Assignment 1
COMP 106



The main project in this course will be based on the classic game of Battleship. If you are not familiar with the game, feel free to plug it into your search engine of choice. You may even want to play a couple of games just to remind yourself of the rules.

Gradually, over the course of the semester we will build a working version of Battleship. First the GUI framework, then the controls, then the game, etc. Eventually, you'll be able to play a working game of Battleship, and even include a few bonus features along the way. Keep this in mind as you move forward with your programming (but be careful not to jump ahead. We will introduce a few twists and turns that are very different from the traditional version you are familiar with).

For this assignment, you will be playing with some basic Java Swing components and building a visual framework for the remainder of your semester. You should use the Swing graphics package to create a window that contains the following elements your program will eventually need:

Drawing Area

This is the section of your window where the main action occurs. For this assignment, just create a drawing area widget that will consume a significant part of your main window. (This object can be similar to the MyCanvas object used in lecture examples and subclass JComponent.) Inside this drawing area, draw some simple shapes. Maybe a smiley face. Maybe a basic snowman. Maybe complex blueprints of the architecture of your house =)

Control Panel

The main project will eventually be customizable, using widgets in a control panel. For this assignment, create a control panel on the bottom of the screen, perhaps as a subclass of JPanel. Add at least one widget to the control panel. For now, interacting with these widgets (pressing a button, selecting an item for a list, etc) should just cause a message to be printed to the command line. For example, clicking Button1 might result in "Button1 was clicked" to be printed to the command line. Feel free to be creative, but have some sort of correlation between the button name and the output. (A button titled "Start Large Hadron Collider" could print out "The world may or may not be crushed by a black hole".) For this assignment, you can use any layout for the widgets (FlowLayout is the default). Don't worry yet about how the widgets are positioned within the control panel or their spacing.

State Panel

This area will display the state of your project, such as scores, timer, or other status information.
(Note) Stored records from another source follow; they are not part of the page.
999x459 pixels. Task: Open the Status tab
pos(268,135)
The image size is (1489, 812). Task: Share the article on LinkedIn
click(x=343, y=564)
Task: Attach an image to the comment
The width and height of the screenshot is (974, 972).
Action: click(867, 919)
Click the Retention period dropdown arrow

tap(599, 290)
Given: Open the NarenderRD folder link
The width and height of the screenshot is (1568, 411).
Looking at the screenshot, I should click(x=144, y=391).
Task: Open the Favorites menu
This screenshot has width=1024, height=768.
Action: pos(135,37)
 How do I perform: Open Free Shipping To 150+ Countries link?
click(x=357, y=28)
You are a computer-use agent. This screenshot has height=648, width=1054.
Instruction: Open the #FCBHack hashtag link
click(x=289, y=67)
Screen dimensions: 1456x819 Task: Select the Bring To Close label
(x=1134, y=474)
For this assignment, just create a separate panel that will consume a relatively small part of your window. Later, you will put some widgets that are more informative (number of boats left, shooting percentage, etc.).

Other Considerations

Your program will create the main window, create the widgets and lay them out, create any other data objects you need, and install listeners for your widgets as needed. Then, it lets the Java window system take over, providing the main loop.

To set the size of your canvas in a FlowLayout, you will probably need to use: setPreferredSize (new Dimension (width, height)) rather than: setSize (width, height). You can also look ahead at the Layout.java example for more sophisticated ways to lay out your window.


Java Software

You should use Java and Swing, we are using version 1.6.0 in class demos, most older versions should be fine too.

You can download the Java software from the link on the course home page and run on your own machine. Or you can run it on the suns from the unix command line. You can also use the machines in the Windows NT lab, where Java should should already be installed. Your code should be portable among all of these platforms, but if there are any incompatibilities, your code must ultimately compile and run on the TA's machine, which will be a Windows PC. We will use this first assignment to discover any incompatibilities we didn't know about.

Note: If you are having trouble running java on your PC, make sure the CLASSPATH environment variable is not set. Some other program installations may have set it automatically. In Windows, the environment variables are in the System control panel under Advanced / Environment Variables. You may also want to add the directory where the javac program lives (typically something like C:\Program Files\Java\jdk1.6.0_07\bin to your PATH environment variable. You can add also this directory to your PATH variable temporarily, just in a single window, by typing set PATH=%PATH%;C:\...etc... on the command line.


Programming Practices

For this assignment focus on writing readable code. In short this means:

You should follow these general Java programming practices:

And, finally, for uniformity please name your Java class that has your main program in it Main, in file Main.java

Coding style will constitute a increasingly large percentage of your grade as the semester progresses.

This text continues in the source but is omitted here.